┌──

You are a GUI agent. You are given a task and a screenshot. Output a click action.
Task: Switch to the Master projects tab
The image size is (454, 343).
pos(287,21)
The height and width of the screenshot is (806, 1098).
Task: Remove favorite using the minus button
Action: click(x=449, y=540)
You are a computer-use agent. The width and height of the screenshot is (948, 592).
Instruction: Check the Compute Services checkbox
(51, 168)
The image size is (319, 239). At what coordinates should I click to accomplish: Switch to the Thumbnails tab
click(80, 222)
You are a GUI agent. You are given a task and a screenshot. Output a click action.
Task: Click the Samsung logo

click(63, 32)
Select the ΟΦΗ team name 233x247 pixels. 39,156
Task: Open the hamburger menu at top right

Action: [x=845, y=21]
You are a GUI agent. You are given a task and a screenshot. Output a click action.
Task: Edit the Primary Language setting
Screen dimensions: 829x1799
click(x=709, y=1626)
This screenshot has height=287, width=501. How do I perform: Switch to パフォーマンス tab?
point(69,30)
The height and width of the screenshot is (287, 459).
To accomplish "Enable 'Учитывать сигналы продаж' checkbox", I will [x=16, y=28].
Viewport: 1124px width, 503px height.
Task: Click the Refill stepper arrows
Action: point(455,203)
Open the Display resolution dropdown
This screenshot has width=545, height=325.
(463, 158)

└──

-- EXERCISE --
Your answer should consist of the material above, written out word for word.

-- SOLUTION TO THIS PROBLEM --
You are a GUI agent. You are given a task and a screenshot. Output a click action.
Task: Switch to the Master projects tab
The image size is (454, 343).
pos(287,21)
The height and width of the screenshot is (806, 1098).
Task: Remove favorite using the minus button
Action: click(x=449, y=540)
You are a computer-use agent. The width and height of the screenshot is (948, 592).
Instruction: Check the Compute Services checkbox
(51, 168)
The image size is (319, 239). At what coordinates should I click to accomplish: Switch to the Thumbnails tab
click(80, 222)
You are a GUI agent. You are given a task and a screenshot. Output a click action.
Task: Click the Samsung logo

click(63, 32)
Select the ΟΦΗ team name 233x247 pixels. 39,156
Task: Open the hamburger menu at top right

Action: [x=845, y=21]
You are a GUI agent. You are given a task and a screenshot. Output a click action.
Task: Edit the Primary Language setting
Screen dimensions: 829x1799
click(x=709, y=1626)
This screenshot has height=287, width=501. How do I perform: Switch to パフォーマンス tab?
point(69,30)
The height and width of the screenshot is (287, 459).
To accomplish "Enable 'Учитывать сигналы продаж' checkbox", I will [x=16, y=28].
Viewport: 1124px width, 503px height.
Task: Click the Refill stepper arrows
Action: point(455,203)
Open the Display resolution dropdown
This screenshot has width=545, height=325.
(463, 158)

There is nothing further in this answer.